À terme, nous ambitionnons de produire ici les volumes nécessaires pour répondre à un tiers de la demande européenne en 2030
Philippe Kehren, directeur général de Solvay
La Commission européenne pointait encore récemment, dans une publication sur le sujet, la politique commerciale imprévisible de la Chine dans ce domaine.
Ciblée par les nouveaux droits de douane américains, elle vient de limiter, en guise de mesure de rétorsion, les exportations de terres rares. Cette décision touchera notamment celles utilisées pour fabriquer des aimants permanents.
Solvay aimerait s’engouffrer dans la brèche.
« À terme, nous ambitionnons de produire ici les volumes nécessaires pour répondre à un tiers de la demande européenne en 2030 », soit 4500 tonnes, explique Philippe Kehren.
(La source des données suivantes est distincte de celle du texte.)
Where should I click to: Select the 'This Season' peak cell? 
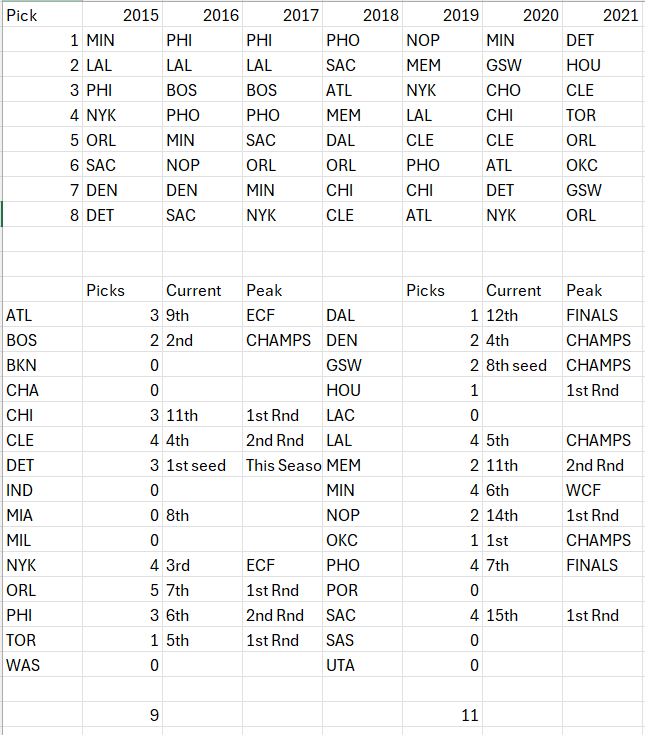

Pour l’instant pourtant, la production lancée à La Rochelle se limite à quelques tonnes, et l’investissement réalisé par Solvay à quelques millions d’euros.
Soutien européen
Avant de débourser plus de 100 millions d’euros, le chimiste belge veut s’assurer que ses terres rares destinées aux aimants permanents trouveront des débouchés. La Chine en fabrique déjà suffisamment pour répondre à la demande mondiale. Et celles produites par Solvay sont vendues 20 % plus chères que les terres rares chinoises.
« La Chine est particulièrement compétitive, car elle a développé ces dernières années toute la chaîne de valeur de fabrication des aimants permanents pour alimenter la production de véhicules électriques, de l’extraction des terres rares au produit fini », explique Philippe Kehren.
Nous mettons les chiffres sur la table et appelons les autorités européennes à soutenir ce projet

Philippe Kehren, directeur général de Solvay
Les clients de Solvay seront-ils enclins à débourser un peu plus cher pour sécuriser leur approvisionnement ?
« C’est un écart de prix limité. Mais nos clients évoluent dans un environnement ultra-compétitif, donc pour eux, il n’est pas neutre. Nous mettons les chiffres sur la table et appelons les autorités européennes à soutenir ce projet », explique le directeur général.
Cadre européen
La France soutient déjà le projet à hauteur de 20 % de son coût. Mais aux États-Unis, la construction au Texas d’une usine similaire, destinée à raffiner les terres rares, vient d’être intégralement financée par le ministère de la Défense américain, à hauteur de près de 300 millions d’euros.
« Notre installation, qui utilise des actifs existants, coûte trois fois moins cher », souligne Philippe Kehren.
Au-delà de l’investissement de départ, Solvay aimerait voir l’Union européenne contribuer à solvabiliser la demande pour des terres rares européennes.
« Il faut trouver une solution pour réduire le différentiel de coût avec les terres rares chinoises. Ce peut être une incitation financière, pour les constructeurs, à utiliser des terres rares fabriquées en Europe », poursuit le directeur général.
La législation sur les métaux critiques adoptée par l’Union européenne en 2024 prévoit déjà qu’aucun pays tiers ne fournisse plus de 65 % de la consommation annuelle européenne pour un métal stratégique.
« Nous offrons une solution pour y parvenir », poursuit-il.
Il est compliqué de recycler des moteurs en Europe car ils sont considérés comme des déchets… et envoyés en Chine

Philippe Kehren, directeur général de Solvay
La chaîne de valeur reste par ailleurs à construire. En l’absence de mines de terres rares européennes, Solvay prévoit d’extraire les siennes de moteurs recyclés. Pour l’instant, ces moteurs viendront… du Canada. Là encore, le chimiste aura besoin du soutien de l’Union européenne pour s’approvisionner plus près.
« Il est compliqué de recycler des moteurs en Europe car ils sont considérés comme des déchets… et envoyés en Chine. Les utiliser n’est pas interdit, mais très compliqué, alors même que c’est la première source de matière première », explique Philippe Kehren.
Un point positif pour Solvay : le contexte géopolitique a rarement été aussi propice à un soutien de la part de l’Union européenne, alors que la guerre commerciale fait rage avec les États-Unis, et que Bruxelles a fait de la compétitivité la boussole de son nouveau mandat.